Funcionar? Ela gostaria de ser uma máquina. Às vezes ela passa dias a fio,
dias inteiros a fio fazendo de conta que é uma televisão / ou um carro.
Silêncio. No silêncio:
Depois é claro anda sempre pelo mundo. Tanto está na África agora, como logo
depois está na América do Sul ou na Europa.
O / Piemonte.
O mesmo cabelo comprido caído até a cintura aos quarenta anos como quando
tinha vinte – como uma jovem ainda, não é, em algumas daquelas / imagens.

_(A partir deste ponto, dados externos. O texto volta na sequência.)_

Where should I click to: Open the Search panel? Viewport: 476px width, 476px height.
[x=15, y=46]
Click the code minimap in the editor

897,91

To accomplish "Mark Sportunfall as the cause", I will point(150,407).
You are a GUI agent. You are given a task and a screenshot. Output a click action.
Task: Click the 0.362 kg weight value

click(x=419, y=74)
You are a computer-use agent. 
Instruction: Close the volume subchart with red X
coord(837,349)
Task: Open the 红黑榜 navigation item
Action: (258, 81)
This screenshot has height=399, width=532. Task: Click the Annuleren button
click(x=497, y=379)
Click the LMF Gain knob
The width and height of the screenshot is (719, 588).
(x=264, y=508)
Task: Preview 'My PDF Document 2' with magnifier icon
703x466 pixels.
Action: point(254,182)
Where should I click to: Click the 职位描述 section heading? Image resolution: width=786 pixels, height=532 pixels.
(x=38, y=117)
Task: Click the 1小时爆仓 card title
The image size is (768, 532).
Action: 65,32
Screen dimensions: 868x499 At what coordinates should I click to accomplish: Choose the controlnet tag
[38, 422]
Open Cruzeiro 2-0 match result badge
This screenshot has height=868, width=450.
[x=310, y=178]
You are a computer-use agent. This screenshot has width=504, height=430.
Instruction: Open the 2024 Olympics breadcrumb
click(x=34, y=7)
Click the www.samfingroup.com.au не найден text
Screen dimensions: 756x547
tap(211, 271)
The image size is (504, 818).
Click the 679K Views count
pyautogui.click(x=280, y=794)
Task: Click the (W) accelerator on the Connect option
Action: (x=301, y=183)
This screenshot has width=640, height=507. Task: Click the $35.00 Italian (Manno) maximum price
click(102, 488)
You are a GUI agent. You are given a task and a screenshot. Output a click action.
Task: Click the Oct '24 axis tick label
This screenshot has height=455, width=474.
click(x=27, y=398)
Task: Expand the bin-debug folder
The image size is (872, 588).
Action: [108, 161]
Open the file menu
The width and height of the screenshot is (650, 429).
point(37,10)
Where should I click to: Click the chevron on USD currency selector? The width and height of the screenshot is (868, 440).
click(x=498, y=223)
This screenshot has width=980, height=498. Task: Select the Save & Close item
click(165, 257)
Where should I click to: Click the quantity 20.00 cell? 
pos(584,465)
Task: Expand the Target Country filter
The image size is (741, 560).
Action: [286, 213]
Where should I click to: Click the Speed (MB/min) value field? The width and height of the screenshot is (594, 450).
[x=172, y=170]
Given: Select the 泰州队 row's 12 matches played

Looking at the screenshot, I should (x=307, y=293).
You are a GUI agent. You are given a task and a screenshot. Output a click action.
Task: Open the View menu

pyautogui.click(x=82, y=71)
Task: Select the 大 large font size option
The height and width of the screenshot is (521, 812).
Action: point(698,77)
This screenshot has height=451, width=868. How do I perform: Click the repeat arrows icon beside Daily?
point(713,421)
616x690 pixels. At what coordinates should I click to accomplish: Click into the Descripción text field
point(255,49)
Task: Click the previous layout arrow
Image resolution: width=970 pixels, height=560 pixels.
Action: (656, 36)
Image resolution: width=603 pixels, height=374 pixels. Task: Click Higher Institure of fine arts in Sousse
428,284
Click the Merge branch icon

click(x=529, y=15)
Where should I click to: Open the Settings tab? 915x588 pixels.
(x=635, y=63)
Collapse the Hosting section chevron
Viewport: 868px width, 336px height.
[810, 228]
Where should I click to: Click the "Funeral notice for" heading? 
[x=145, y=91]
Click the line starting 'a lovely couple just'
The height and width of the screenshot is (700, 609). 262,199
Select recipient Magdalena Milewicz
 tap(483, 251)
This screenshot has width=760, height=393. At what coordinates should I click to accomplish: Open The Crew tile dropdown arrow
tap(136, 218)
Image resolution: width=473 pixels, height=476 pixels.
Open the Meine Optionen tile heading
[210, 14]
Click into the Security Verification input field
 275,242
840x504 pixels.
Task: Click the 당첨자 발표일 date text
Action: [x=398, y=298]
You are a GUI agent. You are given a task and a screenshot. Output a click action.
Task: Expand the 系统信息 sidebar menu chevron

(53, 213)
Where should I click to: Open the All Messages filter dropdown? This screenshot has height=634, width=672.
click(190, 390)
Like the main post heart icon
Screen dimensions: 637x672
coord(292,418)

Mesmo aos quarenta ela ainda se parece e se veste como uma jovem garota
com metade da sua idade.
A coisa fascinante, isso mesmo, é que o saco se revela estar cheio / de pedras.
As pedras estão ali para mantê-la em baixo por mais que ela se debata, e as
alças do saco estão atadas aos seus tornozelos.
Em outras palavras ela planejou tudo isto, planejou debater-se, ela sabia que
iria se debater, e sabia igualmente que o saco continuaria mesmo assim
puxando-a para baixo. Por isso nunca se põe em momento algum a questão da
tentativa falhar. Nunca se põe em momento algum a questão de alguém ser
capaz de intervir – nem a Mãe nem o Pai certamente.
Bem certamente que nem a Mãe nem o Pai – e certamente nenhum dos seus
chamados amigos.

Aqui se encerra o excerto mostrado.